世界中で福音伝道者の数が不足する中、キリスト教各宗派指導者らはフルタイムで福音を伝播する指導者の育成をなおざりにする傾向があると一人のアジア宣教師は指摘する。
世界宣教を伝えるオンライン情報誌"Lausanne World Pulse"に書かれた福音伝道協会(GoodNews Evangelistic Association)会長クマール・アブラハム博士のコメントによると現在、伝道師を教育して各地に派遣することがあまり活発には行われておらず、福音伝道者らは何の教育もなしに独自で福音宣教の能力を磨かなければならない状況だという。
福音伝道協会では、世界最大級の福音宣教会ビリー・グラハムセンター及びルイス・パラオ協会と共同活動を行っており、アジア太平洋で現在実際に宣教している福音伝道者らを啓発する活動を行っている。また今週末には、宣教師に新たな宣教の情熱を与えるための集会"The Second Asian Advanced Institute for Evangelists"がフィリピンで15日間にわたって開かれる。
アブラハム会長は「一般的に福音伝道に関する教会の取り組みが消極的であることが伺えます。そのために福音伝道者を教育するための教材の質が低下することになります。個人的な宣教、神学、カウンセリング、教育に関する本ならば何千冊もあるでしょうが、福音伝道に関する本はそれらに比べてはるかに不足しています」と指摘した。
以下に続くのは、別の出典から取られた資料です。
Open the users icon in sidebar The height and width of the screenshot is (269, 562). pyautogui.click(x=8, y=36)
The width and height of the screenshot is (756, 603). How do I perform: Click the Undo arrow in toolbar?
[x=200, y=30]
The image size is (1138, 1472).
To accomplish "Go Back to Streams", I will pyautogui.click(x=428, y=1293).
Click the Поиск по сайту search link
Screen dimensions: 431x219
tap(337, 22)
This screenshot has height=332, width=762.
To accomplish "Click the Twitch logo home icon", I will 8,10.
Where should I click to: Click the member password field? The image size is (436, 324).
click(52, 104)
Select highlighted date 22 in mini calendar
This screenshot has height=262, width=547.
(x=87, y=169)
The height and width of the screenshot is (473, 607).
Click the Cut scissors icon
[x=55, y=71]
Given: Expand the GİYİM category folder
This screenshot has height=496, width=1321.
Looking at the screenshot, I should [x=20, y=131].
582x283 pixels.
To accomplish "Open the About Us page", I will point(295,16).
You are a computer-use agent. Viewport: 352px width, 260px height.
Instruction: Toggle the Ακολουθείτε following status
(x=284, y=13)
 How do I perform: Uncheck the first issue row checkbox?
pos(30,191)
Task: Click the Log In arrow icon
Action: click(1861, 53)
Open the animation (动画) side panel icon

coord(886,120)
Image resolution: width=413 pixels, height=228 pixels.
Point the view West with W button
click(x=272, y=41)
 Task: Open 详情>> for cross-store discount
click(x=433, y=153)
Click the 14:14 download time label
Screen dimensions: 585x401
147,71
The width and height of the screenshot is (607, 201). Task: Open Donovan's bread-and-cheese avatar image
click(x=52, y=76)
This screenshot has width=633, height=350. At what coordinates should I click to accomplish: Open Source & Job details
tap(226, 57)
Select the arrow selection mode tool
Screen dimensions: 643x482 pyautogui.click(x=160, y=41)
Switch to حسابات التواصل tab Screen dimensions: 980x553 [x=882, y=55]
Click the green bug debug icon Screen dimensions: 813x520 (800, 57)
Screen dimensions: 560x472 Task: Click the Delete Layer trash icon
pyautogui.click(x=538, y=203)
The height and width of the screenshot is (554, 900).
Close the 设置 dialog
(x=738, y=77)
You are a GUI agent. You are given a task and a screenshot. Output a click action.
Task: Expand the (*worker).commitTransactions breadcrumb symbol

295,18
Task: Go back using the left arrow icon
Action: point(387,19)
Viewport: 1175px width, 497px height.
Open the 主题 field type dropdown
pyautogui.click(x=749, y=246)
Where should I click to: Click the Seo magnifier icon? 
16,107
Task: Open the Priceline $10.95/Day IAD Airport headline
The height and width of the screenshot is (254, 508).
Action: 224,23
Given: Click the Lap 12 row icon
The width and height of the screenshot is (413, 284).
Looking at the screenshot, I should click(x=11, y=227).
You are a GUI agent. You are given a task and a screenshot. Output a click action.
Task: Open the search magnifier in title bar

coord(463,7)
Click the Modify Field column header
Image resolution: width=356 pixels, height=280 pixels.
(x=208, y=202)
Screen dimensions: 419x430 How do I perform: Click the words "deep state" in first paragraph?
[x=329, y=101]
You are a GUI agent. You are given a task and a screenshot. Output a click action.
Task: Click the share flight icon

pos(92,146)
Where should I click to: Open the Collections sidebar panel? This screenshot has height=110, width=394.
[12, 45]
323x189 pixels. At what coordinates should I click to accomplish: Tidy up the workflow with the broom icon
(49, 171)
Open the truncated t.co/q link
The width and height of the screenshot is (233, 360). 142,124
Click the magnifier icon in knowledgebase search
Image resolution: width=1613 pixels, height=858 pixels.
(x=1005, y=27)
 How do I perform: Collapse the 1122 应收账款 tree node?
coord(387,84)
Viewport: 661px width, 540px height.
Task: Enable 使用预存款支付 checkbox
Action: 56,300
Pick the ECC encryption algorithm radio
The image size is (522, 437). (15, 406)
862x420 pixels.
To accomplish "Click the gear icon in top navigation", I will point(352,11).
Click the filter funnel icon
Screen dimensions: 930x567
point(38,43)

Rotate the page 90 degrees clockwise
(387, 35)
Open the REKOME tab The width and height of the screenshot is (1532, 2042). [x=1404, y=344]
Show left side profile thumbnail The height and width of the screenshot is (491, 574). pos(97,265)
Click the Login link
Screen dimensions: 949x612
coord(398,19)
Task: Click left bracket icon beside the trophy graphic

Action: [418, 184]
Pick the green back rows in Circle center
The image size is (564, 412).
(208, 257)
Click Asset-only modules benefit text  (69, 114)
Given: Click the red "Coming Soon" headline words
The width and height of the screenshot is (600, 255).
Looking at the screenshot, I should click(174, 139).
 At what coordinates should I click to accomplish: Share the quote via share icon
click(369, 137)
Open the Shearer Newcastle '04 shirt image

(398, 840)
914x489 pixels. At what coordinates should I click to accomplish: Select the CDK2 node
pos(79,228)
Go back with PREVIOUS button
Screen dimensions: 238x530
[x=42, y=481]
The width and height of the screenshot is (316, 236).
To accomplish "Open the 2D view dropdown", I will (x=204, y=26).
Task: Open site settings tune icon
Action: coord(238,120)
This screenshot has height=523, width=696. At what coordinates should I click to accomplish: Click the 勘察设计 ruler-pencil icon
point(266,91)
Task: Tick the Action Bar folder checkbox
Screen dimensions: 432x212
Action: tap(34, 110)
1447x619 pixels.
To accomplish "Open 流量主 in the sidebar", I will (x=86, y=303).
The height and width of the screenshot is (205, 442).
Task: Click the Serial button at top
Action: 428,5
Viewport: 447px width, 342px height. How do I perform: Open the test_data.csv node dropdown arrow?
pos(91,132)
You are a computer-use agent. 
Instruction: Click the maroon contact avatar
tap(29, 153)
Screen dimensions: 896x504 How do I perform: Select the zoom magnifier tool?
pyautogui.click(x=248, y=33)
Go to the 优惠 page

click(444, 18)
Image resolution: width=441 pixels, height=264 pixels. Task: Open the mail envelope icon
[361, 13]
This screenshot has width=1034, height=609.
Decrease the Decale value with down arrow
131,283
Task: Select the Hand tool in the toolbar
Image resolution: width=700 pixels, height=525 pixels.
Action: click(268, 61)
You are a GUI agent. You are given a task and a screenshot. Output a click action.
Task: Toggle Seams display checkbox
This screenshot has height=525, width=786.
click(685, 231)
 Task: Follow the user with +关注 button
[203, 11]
アブラハム会長によると、地元教会ではこのような状況を改善する方法がなかなか見つからないという。また教会の牧師や神学者、その他の聖職者に比べて伝道者はそれらに相当する地位が与えられていないことも指摘し、「教会が建てられて以来、福音伝道者への神の命令は明白です。『福音をまだ主イエスを知らない人々に対して宣べ伝える』ことです。しかしながら、教会が進化して伝道者が絶滅の危機に瀕していると気づくまで、伝道者がまるで使い捨て商品のようにされていたのです」と述べた。
これらの対応策として福音伝道協会では、福音伝道者の生活と使命を教えるために福音伝道の経験豊富な教師を集めている。"Second Asian Advanced Institute for Evangelists"参加者らは、アジアの多くの福音伝道者らとのネットワークを作り、福音伝道会議に参加するという。
アジアは世界人口の60%を抱えていることから、アジアのキリスト教に関する米国人広報官サミュエル・ヒュー・モフェット氏は、アジアを「宣教の未来」を代表する地域だと述べた。現在、アジアの人口の大部分は未だノンクリスチャンではあるが、韓国を中心としてアジアにおける宣教の熱意は急速に高まっている。韓国では年間1100人もの新しい宣教師が派遣されており、これは米国に次ぐ多さである。今後のアジア宣教に期待が高まる。